> **PROBLEM REQUIREMENTS**
Copy out the lines below that hold the word "will".

::: INFORMATION SUPPLIED :::

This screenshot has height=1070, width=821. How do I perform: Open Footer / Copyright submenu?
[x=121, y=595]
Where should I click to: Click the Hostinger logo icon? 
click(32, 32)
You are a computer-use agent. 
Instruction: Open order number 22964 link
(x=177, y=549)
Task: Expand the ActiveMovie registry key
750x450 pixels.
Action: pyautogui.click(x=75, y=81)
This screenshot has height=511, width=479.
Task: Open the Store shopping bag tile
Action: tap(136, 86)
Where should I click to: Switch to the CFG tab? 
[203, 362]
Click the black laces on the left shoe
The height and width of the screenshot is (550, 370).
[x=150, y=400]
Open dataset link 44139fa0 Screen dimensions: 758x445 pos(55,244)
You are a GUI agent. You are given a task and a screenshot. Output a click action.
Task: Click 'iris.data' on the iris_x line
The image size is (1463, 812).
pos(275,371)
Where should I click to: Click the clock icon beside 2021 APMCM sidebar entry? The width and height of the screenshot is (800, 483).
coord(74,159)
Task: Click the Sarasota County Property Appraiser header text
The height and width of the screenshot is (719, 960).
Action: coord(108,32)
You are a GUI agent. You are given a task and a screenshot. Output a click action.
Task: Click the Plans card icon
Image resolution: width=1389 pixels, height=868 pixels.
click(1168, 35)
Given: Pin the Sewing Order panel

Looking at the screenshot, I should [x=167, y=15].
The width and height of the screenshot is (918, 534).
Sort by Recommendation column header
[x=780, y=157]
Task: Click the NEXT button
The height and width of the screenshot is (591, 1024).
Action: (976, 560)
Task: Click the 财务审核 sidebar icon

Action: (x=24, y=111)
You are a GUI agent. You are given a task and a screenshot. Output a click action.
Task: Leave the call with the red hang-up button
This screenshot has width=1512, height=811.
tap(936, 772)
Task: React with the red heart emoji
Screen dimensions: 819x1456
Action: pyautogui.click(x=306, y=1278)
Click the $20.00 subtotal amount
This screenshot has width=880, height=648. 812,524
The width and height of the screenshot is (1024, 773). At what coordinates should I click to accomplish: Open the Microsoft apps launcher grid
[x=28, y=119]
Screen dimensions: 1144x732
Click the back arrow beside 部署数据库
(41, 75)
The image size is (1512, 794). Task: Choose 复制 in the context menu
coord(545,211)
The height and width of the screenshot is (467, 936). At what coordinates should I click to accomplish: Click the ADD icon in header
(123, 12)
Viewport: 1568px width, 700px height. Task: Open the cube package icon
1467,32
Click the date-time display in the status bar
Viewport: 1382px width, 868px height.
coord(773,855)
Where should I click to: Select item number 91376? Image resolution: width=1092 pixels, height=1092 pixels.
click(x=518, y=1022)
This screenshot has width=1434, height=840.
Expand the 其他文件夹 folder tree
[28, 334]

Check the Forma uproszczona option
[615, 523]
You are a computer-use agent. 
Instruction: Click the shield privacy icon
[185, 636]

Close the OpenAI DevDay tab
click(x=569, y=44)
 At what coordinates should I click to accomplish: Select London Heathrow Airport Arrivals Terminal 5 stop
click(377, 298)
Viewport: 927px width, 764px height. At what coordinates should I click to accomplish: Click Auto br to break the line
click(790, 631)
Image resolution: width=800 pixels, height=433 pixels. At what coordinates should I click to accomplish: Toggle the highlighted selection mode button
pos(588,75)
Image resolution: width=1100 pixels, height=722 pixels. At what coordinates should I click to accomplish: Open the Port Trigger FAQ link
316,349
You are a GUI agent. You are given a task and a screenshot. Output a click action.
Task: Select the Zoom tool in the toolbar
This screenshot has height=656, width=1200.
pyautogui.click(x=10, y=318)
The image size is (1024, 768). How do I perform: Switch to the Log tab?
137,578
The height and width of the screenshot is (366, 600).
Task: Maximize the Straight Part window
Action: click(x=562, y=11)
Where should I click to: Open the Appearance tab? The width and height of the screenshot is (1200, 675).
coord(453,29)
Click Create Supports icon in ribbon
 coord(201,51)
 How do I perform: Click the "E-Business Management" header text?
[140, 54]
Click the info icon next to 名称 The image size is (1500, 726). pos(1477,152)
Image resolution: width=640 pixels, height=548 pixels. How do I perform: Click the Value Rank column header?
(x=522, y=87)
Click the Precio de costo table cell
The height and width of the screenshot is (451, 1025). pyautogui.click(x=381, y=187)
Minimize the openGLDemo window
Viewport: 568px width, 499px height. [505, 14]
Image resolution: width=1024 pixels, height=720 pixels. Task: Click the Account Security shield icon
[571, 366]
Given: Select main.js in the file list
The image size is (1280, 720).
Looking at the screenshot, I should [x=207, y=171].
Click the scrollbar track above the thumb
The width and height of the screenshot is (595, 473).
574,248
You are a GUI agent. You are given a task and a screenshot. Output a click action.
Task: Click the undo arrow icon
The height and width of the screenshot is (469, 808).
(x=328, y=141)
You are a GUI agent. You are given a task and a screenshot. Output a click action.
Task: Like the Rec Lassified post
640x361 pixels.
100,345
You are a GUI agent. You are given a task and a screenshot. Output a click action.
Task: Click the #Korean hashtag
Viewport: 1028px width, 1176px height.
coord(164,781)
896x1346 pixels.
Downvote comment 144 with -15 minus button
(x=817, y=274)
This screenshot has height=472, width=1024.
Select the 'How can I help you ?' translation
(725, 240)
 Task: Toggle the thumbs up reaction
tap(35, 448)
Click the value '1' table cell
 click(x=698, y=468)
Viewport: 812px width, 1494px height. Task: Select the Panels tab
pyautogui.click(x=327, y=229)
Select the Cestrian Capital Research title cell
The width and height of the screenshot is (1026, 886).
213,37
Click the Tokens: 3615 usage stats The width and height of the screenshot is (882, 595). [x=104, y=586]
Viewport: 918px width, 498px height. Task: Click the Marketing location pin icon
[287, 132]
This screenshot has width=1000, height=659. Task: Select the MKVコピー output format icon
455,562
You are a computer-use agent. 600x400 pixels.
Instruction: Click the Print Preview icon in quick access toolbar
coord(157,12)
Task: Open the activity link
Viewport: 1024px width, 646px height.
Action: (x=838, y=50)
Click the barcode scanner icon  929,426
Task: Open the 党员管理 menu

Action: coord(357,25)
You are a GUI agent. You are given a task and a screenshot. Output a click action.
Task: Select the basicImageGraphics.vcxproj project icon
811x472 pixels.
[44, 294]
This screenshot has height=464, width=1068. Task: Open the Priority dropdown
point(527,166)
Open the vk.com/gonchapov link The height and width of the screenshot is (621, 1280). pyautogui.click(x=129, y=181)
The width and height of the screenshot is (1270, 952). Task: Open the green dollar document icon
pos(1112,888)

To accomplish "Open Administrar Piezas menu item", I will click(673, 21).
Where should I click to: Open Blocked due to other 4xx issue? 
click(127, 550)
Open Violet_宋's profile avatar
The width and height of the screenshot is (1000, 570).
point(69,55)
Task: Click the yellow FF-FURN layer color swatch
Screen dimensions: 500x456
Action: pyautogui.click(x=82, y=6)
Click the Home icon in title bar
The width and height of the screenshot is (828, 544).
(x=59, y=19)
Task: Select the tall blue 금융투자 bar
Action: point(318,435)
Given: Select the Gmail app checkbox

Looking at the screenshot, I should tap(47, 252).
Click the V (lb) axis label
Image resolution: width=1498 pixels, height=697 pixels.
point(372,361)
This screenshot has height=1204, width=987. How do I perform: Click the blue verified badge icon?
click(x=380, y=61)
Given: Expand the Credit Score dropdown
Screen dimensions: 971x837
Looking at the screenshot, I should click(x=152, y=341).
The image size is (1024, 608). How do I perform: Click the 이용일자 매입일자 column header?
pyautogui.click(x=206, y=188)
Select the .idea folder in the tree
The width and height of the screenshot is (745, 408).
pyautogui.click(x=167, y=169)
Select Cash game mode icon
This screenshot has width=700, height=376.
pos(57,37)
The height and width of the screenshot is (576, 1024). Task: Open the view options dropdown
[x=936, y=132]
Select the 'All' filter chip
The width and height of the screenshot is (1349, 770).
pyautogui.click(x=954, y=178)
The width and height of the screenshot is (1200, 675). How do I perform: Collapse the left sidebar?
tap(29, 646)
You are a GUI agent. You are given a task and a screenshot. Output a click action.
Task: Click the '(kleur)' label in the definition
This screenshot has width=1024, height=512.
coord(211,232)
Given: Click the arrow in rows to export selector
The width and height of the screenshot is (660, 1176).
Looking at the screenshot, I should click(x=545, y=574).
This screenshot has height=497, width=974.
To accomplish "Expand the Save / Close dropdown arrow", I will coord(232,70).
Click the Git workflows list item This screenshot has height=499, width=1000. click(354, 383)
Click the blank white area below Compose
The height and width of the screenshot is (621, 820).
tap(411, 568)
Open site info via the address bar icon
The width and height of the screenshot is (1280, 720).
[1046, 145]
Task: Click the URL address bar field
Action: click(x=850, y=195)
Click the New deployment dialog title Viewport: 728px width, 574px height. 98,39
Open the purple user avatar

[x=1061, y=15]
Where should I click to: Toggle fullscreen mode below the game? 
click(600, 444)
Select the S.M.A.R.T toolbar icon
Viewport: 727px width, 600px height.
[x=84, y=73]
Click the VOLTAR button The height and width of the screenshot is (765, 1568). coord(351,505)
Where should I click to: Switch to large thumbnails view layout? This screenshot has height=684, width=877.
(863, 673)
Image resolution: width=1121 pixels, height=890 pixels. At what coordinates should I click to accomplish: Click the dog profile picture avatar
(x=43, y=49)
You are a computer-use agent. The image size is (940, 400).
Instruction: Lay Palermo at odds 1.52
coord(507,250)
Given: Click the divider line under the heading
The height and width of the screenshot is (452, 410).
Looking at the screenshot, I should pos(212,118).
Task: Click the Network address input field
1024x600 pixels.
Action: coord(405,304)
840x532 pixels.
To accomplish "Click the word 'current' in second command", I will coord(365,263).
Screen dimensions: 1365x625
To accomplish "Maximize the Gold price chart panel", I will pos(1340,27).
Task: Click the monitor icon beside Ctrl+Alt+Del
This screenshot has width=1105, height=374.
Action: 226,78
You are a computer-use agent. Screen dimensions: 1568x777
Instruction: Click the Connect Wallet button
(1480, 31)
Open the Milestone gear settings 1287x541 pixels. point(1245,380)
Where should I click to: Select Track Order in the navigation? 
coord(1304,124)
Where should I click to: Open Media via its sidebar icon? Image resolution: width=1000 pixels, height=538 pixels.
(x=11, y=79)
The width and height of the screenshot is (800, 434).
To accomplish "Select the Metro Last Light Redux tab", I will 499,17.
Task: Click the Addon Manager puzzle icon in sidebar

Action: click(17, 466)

:::

> **REPLY TO THE TASK**
To accomplish "Open Administrar Piezas menu item", I will click(673, 21).
To accomplish "Expand the Save / Close dropdown arrow", I will coord(232,70).
To accomplish "Click the word 'current' in second command", I will coord(365,263).
To accomplish "Maximize the Gold price chart panel", I will pos(1340,27).
To accomplish "Select the Metro Last Light Redux tab", I will 499,17.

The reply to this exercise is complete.